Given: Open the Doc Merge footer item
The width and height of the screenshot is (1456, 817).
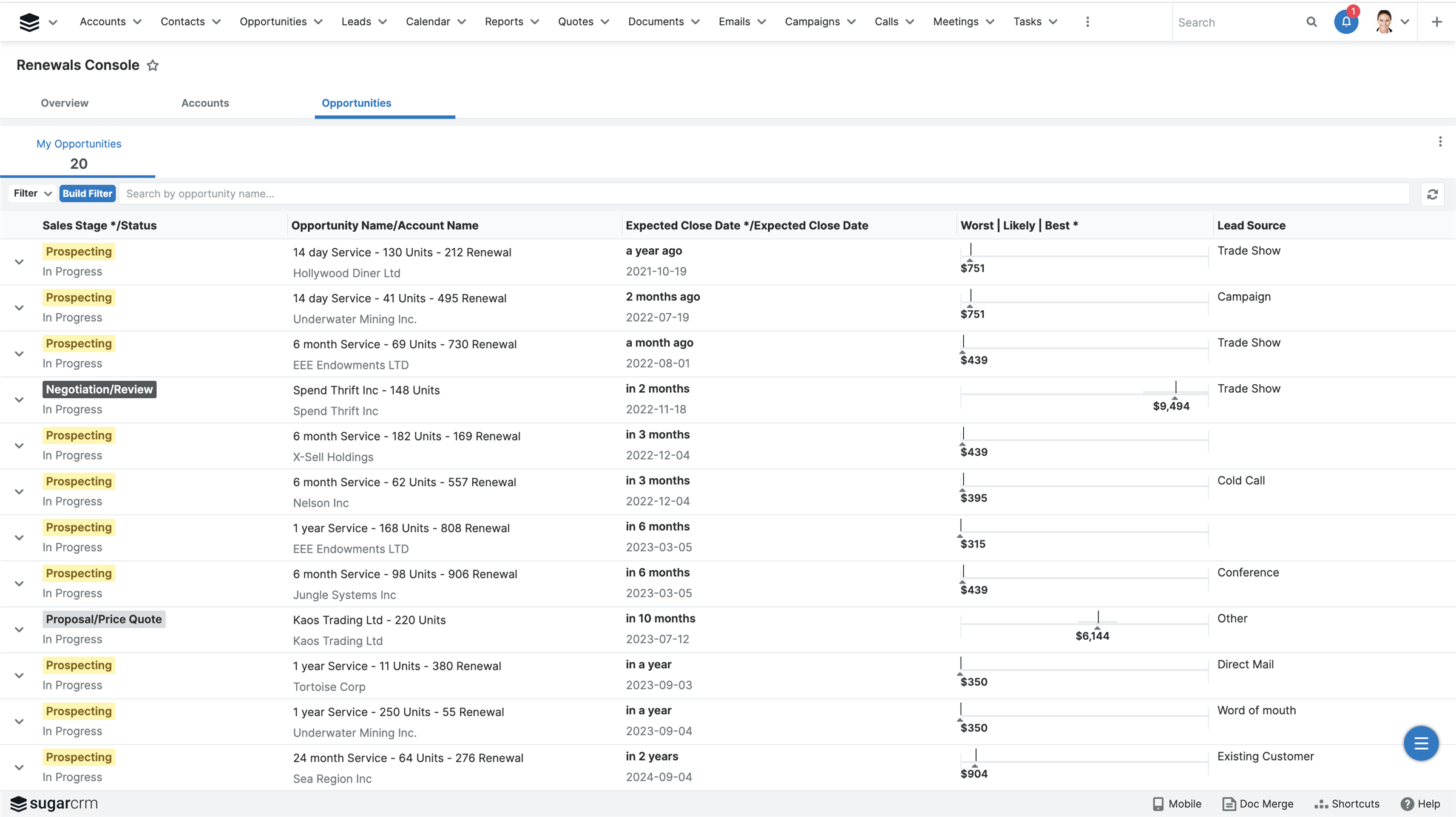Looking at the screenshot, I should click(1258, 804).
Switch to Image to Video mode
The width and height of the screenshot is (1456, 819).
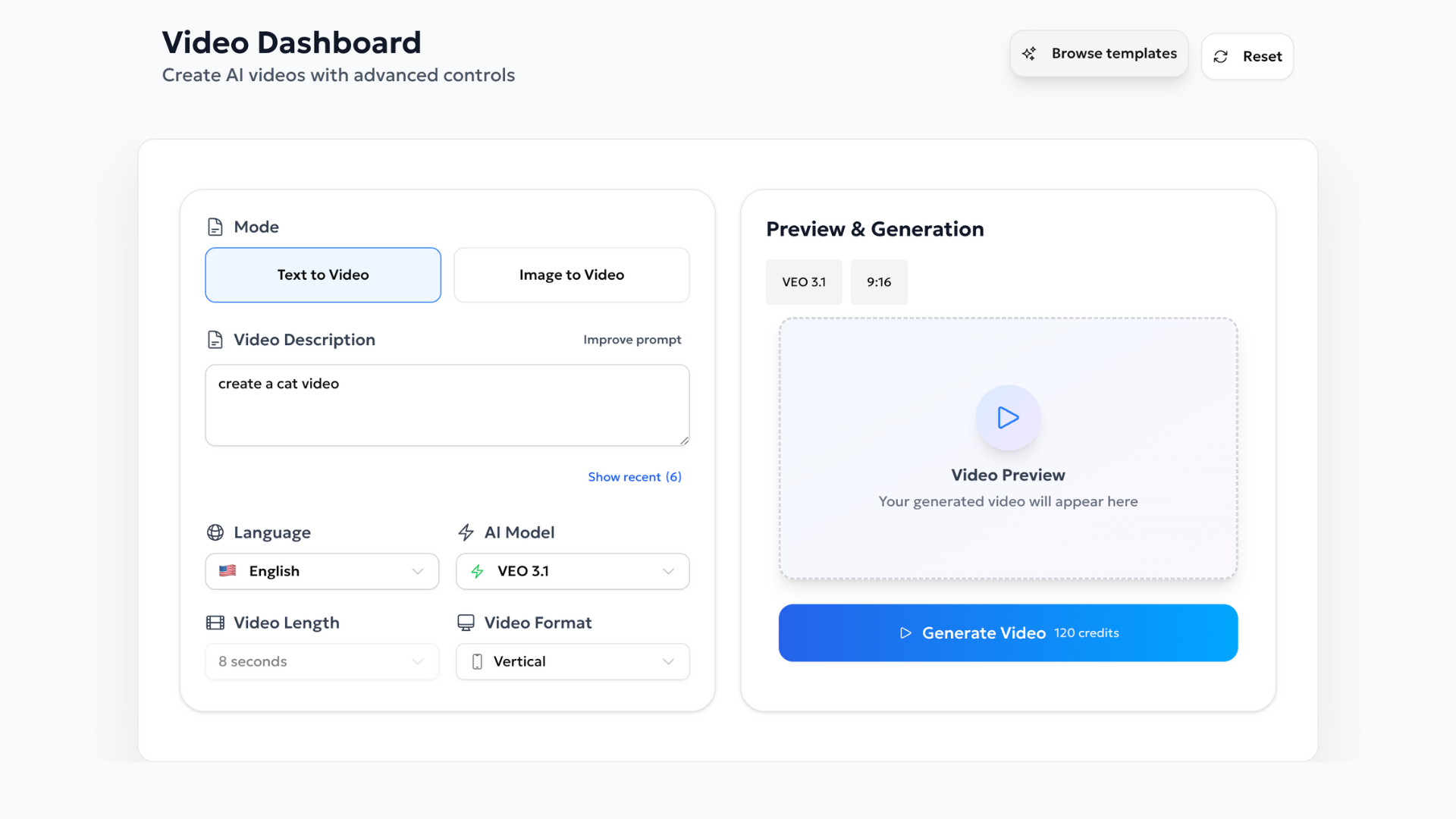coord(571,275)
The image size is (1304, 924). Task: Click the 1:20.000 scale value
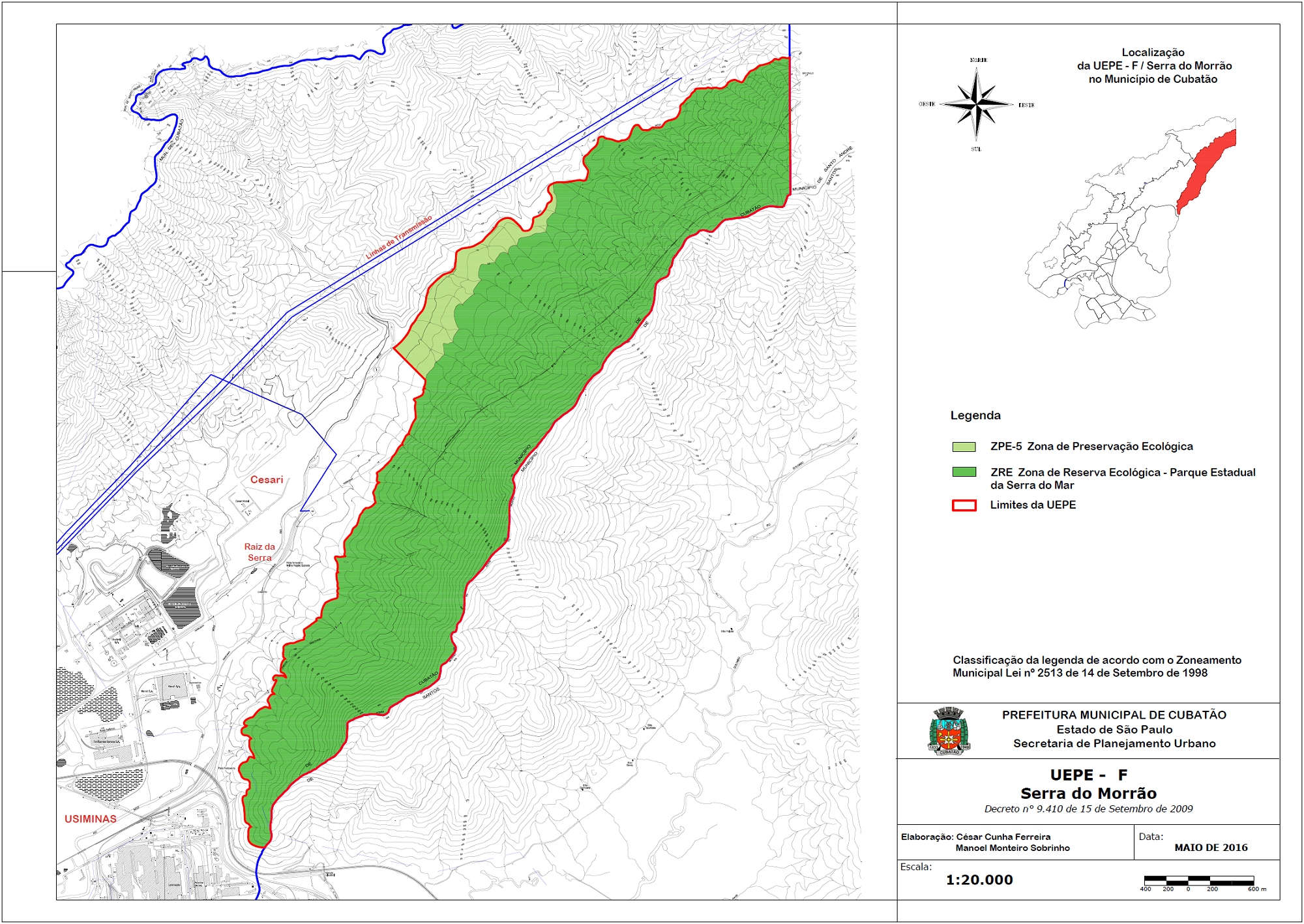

=====

What to do
Please write out all the entries above exactly, but leave out the pictures.

Written answer
Given: Open the Doc Merge footer item
The width and height of the screenshot is (1456, 817).
Looking at the screenshot, I should click(1258, 804).
Switch to Image to Video mode
The width and height of the screenshot is (1456, 819).
coord(571,275)
The image size is (1304, 924). Task: Click the 1:20.000 scale value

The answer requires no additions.